THURSDAY SEPTEMBER 20th
KEYNOTE
JANET MURRAY [See
PowerPoint slides or PDF]
Inventing the Medium
Janet Murray opened with a
statement by Daniel Hillis, in his Pattern in the Stone,
that pattern-making is the key to our humanist endeavor, both in
creating reality and giving cultural value (see slide 3). The key
issue of her book, Hamlet on the Holodeck was whether the
computing medium could produce great art, and her answer was a clear
yes - but only when we understand and freely invent the medium,
free of earlier "legacy systems". For her students from
different backgrounds, the computer is effectively a poster, a toaster/appliance,
a TV, a telephone, a card catalog or a rhizome root structure in
the assumptions they wield and work under.
A clip from The Great Train
Robbery dramatized how legacy conventions (in this case painting
and theater) frame any new medium before it discovers its own strengths
and invents its most effective conventions (camera movement, framing,
editing, etc.). And today most users, unclear about their assumptions,
intentions or boundaries produce confusing and confused work that
is unclear about what it is or who it is addressing.
The new paradigms for designing
the new medium are being developed within the new "discipline"
of Information Design (such as at Georgia Tech's Information Design
& Technology program at Murray's own institution of Georgia
Tech). It was interesting that such new areas are often located
within humanities divisions, as Georgia's is--in the School of Literature,
Communication & Culture.
Two of the "Principles
of Interactivity" (in Murray's next book of that title) she
generalized as:
- projects on the Internet
want to be archives; and
- they all want to be
simulations.
There is great interest also
in creating what she calls "kaleidoscopic structure" where
archives, situations can be viewed from different viewpoints.
Hence the importance of naming
and cataloging, and the critical role of librarians as witnessed
in Sorting Things Out: Classification and Its Consequences by
Geoffrey C. Bowker & Susan Leigh Star (MIT Press, 1999).
Her work at the MIT Shakespeare
Archive showed her that the medium of an original didn't matter,
whether it be text, film, audio, etc. What mattered was the scene
and one needed to index the material despite its medium. So clearly
one way that humanists need computers is to be able to label things
in different ways.
This was a medium that could
not only illustrate what it was you wanted to say, but in its very
nature could assist in clarifying your message and even be instrumental
in the development of an argument. The computer then could be thought
of as a medium of representation that can make signs, create patterns
of meaning, preserve and transmit patterns and expand our understanding
and humanity.
As with the book and the movie,
with new technology you get greater expressiveness, ( so, for example,
our concept of heroism expands when we can see a photography by
Matthew Brady or Dorothea Lange) and the Internet is the most capacious
medium we have had.
Janet Murray then showed a
few examples of the projects she was involved with and what they
were teaching her about the medium. In the Jewish Women's Archive the website was instigating
an examination of how one can reinvent the form of biography. What,
for instance, were the telling life-events we can code for in documentation,
and can people with very different life-experiences code them? At
the Paul Revere House, there was the question of how to put computing
power into the hands of curators who know the complexities of people's
lives and might take on the task of visualizing narrative structures.
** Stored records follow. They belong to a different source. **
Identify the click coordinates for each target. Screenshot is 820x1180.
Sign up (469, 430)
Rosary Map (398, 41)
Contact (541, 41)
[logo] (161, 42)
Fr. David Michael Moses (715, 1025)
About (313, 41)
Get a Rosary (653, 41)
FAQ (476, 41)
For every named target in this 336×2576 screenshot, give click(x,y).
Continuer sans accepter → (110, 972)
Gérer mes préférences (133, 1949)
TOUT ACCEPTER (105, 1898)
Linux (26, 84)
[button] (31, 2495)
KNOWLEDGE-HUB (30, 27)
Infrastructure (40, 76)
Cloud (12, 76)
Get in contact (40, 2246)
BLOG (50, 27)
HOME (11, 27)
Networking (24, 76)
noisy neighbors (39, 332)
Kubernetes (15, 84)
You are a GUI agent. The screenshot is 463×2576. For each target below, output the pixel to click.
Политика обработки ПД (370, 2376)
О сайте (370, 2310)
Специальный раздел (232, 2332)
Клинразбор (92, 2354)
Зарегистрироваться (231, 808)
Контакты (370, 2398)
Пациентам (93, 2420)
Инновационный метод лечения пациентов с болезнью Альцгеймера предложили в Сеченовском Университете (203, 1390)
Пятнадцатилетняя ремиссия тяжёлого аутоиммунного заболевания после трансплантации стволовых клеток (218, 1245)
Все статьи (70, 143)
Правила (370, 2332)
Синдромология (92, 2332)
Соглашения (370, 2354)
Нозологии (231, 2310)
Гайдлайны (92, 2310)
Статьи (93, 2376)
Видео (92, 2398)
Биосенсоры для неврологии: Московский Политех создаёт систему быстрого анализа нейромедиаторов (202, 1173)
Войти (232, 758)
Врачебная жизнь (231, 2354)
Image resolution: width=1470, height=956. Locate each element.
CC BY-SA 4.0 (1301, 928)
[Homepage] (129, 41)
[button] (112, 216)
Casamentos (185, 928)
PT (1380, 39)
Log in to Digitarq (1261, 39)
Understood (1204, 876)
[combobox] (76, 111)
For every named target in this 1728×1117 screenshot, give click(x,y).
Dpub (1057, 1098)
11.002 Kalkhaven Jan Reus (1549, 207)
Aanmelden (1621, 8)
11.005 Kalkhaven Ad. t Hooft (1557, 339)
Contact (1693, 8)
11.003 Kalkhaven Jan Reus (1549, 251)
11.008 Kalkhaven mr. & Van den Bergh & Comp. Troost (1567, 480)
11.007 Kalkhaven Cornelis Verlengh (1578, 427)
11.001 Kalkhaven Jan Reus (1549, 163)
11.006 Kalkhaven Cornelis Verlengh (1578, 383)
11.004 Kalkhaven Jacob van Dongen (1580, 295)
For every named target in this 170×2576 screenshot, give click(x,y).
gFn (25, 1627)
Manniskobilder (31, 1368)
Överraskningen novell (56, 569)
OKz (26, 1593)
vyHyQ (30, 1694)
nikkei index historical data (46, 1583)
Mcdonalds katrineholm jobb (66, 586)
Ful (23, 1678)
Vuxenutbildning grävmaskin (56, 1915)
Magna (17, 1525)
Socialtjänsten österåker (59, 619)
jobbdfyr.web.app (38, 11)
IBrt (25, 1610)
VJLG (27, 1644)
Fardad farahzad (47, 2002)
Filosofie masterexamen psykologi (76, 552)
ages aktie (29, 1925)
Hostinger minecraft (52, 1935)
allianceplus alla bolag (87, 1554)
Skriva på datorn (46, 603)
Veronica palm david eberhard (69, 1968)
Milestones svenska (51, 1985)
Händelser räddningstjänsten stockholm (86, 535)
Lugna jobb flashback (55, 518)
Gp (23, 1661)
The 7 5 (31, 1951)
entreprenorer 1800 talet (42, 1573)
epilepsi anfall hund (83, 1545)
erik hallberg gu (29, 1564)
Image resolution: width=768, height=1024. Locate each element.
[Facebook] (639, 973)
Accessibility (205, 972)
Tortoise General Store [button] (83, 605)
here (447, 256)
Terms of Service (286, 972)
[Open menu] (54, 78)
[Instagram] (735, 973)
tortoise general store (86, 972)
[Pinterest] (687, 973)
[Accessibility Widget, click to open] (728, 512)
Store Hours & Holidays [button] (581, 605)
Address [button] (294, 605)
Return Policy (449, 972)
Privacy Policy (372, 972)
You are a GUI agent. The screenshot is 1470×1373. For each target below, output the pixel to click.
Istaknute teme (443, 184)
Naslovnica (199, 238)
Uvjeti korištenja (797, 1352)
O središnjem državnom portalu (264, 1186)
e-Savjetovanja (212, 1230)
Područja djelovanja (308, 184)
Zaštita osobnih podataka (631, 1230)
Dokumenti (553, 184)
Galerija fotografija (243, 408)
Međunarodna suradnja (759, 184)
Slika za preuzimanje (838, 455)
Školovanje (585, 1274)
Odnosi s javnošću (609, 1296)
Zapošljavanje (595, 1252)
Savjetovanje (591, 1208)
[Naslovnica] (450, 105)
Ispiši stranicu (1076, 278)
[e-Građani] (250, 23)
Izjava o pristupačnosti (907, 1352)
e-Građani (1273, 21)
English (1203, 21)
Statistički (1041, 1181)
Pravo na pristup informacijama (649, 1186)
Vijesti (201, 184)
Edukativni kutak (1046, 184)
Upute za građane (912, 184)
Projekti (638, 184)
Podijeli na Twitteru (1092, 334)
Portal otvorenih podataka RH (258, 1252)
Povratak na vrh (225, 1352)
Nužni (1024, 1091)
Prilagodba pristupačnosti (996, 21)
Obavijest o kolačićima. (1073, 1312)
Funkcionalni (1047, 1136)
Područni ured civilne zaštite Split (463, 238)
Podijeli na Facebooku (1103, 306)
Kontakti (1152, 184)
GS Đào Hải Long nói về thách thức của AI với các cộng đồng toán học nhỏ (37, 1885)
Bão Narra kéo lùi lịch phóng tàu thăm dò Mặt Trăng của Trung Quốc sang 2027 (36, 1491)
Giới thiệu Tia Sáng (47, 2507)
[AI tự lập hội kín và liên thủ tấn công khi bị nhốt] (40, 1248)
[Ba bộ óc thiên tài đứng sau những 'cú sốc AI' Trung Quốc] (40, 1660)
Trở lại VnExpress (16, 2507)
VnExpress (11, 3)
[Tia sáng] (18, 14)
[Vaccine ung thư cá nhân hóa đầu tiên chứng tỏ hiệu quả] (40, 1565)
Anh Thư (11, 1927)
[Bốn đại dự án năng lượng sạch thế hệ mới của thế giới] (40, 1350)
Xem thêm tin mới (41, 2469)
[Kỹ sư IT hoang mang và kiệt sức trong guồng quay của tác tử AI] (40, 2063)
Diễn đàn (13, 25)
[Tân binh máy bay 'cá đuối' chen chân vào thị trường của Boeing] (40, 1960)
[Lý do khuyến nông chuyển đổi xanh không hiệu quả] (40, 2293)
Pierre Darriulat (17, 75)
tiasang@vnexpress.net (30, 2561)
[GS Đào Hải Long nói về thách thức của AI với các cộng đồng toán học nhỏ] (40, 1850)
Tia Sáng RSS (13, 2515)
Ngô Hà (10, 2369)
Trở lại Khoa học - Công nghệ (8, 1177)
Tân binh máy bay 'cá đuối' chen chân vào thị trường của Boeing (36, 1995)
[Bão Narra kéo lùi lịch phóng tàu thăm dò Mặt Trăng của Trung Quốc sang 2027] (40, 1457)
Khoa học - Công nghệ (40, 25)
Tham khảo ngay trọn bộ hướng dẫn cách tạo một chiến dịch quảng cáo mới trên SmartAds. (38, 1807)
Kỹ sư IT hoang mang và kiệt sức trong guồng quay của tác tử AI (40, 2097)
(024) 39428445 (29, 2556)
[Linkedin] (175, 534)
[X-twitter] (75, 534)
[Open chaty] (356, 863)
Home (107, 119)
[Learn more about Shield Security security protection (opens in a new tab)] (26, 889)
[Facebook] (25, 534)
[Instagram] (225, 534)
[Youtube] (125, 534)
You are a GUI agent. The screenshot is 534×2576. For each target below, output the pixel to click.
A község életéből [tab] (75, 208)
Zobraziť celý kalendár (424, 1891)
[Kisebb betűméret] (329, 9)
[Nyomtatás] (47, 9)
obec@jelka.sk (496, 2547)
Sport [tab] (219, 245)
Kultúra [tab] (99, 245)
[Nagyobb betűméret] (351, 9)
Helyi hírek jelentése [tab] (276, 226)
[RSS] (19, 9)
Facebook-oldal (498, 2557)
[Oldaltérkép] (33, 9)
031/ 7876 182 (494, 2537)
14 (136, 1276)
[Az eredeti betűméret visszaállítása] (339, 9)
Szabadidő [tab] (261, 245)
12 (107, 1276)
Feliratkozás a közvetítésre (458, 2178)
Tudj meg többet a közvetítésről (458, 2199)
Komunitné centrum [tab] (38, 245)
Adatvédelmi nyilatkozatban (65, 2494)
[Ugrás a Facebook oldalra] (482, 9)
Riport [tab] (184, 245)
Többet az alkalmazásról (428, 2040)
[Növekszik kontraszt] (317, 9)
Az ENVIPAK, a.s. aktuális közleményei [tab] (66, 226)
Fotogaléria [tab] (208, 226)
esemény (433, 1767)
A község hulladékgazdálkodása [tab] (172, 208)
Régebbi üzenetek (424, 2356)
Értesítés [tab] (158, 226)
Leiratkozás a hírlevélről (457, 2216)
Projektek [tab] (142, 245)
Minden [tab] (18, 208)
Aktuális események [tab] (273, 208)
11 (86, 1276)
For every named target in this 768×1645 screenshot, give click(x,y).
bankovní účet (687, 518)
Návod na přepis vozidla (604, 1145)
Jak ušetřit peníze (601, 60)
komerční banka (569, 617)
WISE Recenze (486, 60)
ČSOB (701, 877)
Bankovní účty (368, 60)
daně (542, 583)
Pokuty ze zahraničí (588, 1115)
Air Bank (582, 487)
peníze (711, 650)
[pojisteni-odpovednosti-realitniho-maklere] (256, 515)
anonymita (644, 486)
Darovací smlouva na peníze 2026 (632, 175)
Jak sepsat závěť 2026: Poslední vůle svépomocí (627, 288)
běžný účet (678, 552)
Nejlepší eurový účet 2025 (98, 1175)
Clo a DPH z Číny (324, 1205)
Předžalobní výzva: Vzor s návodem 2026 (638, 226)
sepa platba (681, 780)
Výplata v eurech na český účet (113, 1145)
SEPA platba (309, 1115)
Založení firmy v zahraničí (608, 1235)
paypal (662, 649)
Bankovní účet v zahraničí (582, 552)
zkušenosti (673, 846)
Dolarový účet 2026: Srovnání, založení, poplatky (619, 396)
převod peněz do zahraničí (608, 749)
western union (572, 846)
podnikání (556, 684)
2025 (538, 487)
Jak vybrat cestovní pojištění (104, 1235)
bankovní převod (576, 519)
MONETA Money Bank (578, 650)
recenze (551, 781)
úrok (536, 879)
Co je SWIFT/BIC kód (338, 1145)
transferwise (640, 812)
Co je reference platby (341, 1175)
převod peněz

And in a project with the American Film Institute, that includes
producing a digital edition of Casablanca (as a prototype
of the AFI Networked Classics Collection, a portal and common information
architecture for the study of American film art), there is the challenge
of building a catalog of American film by scene and keyword. Here,
Murray commented there was a need to establish an open structure
(a standard not a canon) that would allow the formerly marginalized
to comment on the canonical.
The challenge
in a new medium is to think about a complex array, something you
know a lot about and are trying to explain in a way beyond the means
at hand and then to think through what the core tasks are and what
they would be like if they were doable in the most ideal way. She
advised that it was good to look for harbinger materials that were
outgrowing their form or medium. Then exploit the medium and its
own patterns and create authoring tools, keeping an active vision
of what might be possible. She invoked what she called an encyclopedic
"British Museum" stance in which any artifact in any medium,
indexed at all levels of granularity, could be brought to one's
attention.
To design for the future
environment, one will need: standardized metadata; distributed annotation;
an open-ended archive; a growing ability to manipulate with kaleidoscopic
power; and a growing ability to replay and readjust parameters.
She itemized some key pitfalls to avoid, largely to do with legacy
formats and processes, often so internalized as to not be recognizable,
and invoking Hillis' mantra about pattern's ability to create reality,
closed by reminding us what was and what was not "sacred."
It was not the book, it was not a process: it was the expansion
of human knowledge and human understanding.